Objectives: To determine whether carotid-femoral pulse wave velocity (cf-PWV) is increased in subjects with inflammatory bowel disease (IBD).
Data sources. A systematic literature search for arterial stiffness in IBD was performed using PubMed and Google Scholar databases (last accessed on 11 June 2015). The search terms were “arterial stiffness,” “vascular stiffness” or “pulse wave velocity” in combination with “inflammatory bowel disease,” “inflammatory bowel diseases,” “Crohn’s disease” or “ulcerative colitis.”
Study eligibility criteria. Inclusion criteria included peer-reviewed publications reporting original data; a minimum of 10 subjects tested; and cf-PWV measured via validated devices.

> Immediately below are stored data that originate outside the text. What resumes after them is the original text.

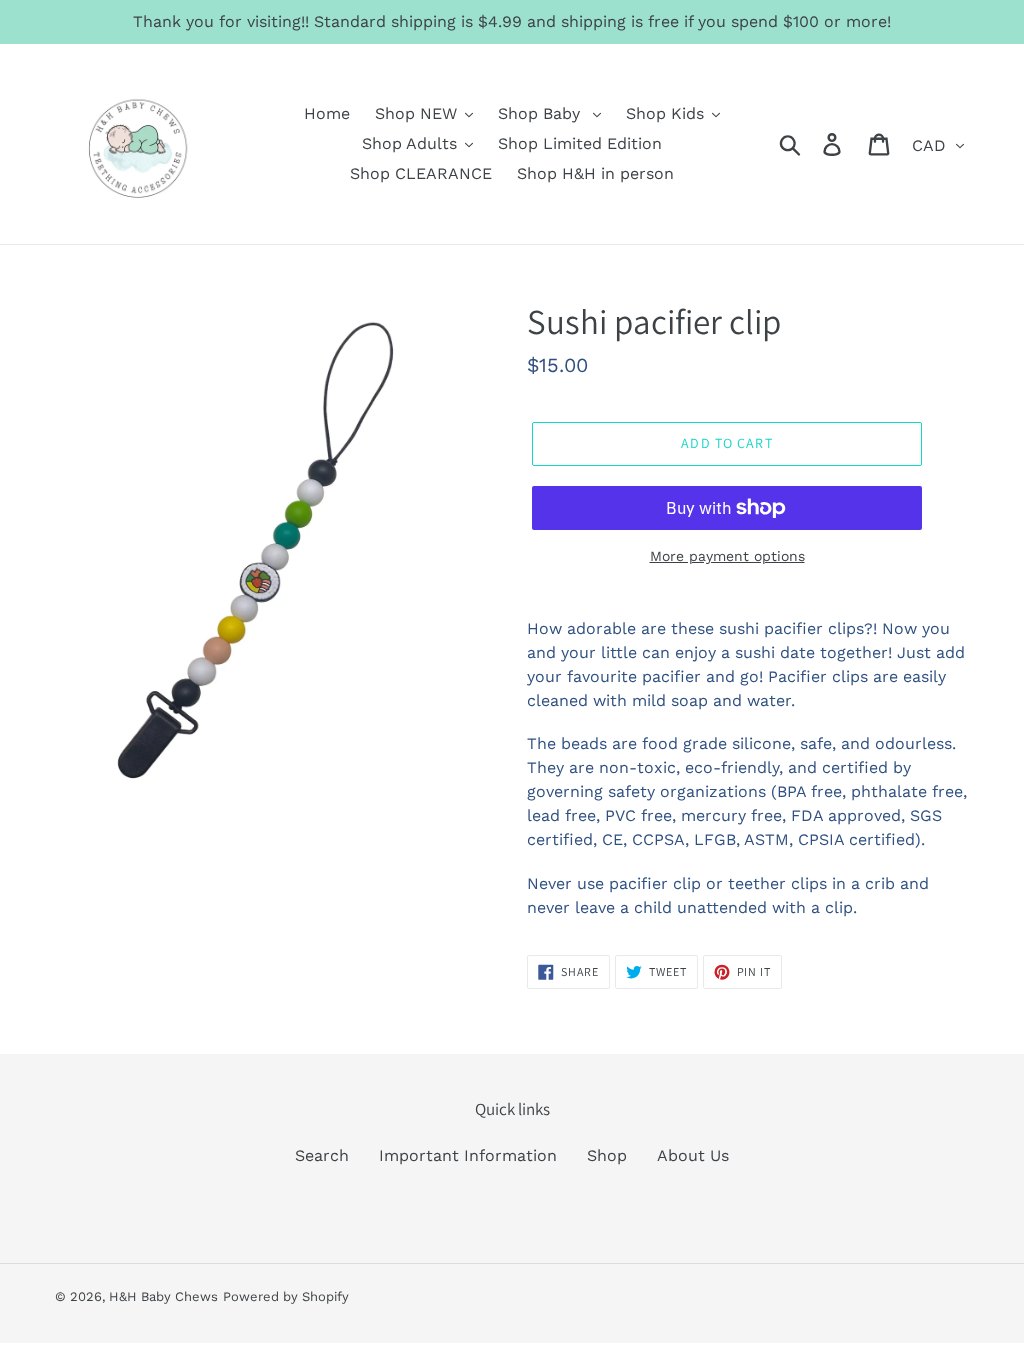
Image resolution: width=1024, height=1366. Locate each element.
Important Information (468, 1155)
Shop (607, 1155)
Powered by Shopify (286, 1296)
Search (322, 1155)
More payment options (727, 556)
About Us (693, 1155)
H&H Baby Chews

Participants. Adults with IBD.
Methods: Publications with titles or abstracts appearing to meet the inclusion criteria were selected for detailed review. These articles were reviewed by two authors according to PRISMA 2009 guidelines.
Results: A total of 9 cross-sectional studies met the inclusion criteria (234 patients with Crohn’s disease (CD), 342 with ulcerative colitis (UC) and 435 control patients). One study only included patients with UC. Arterial stiffness was significantly increased in subjects with IBD in 8 studies and slightly but not significantly increased in subjects with IBD in one study.
Conclusions: Current cross-sectional studies suggest that arterial stiffness is increased in IBD subjects. Longitudinal studies are required to confirm preliminary data showing a reversibility of arterial stiffening by anti-TNF-alpha therapy.
Systematic review registration number: CRD42015017364.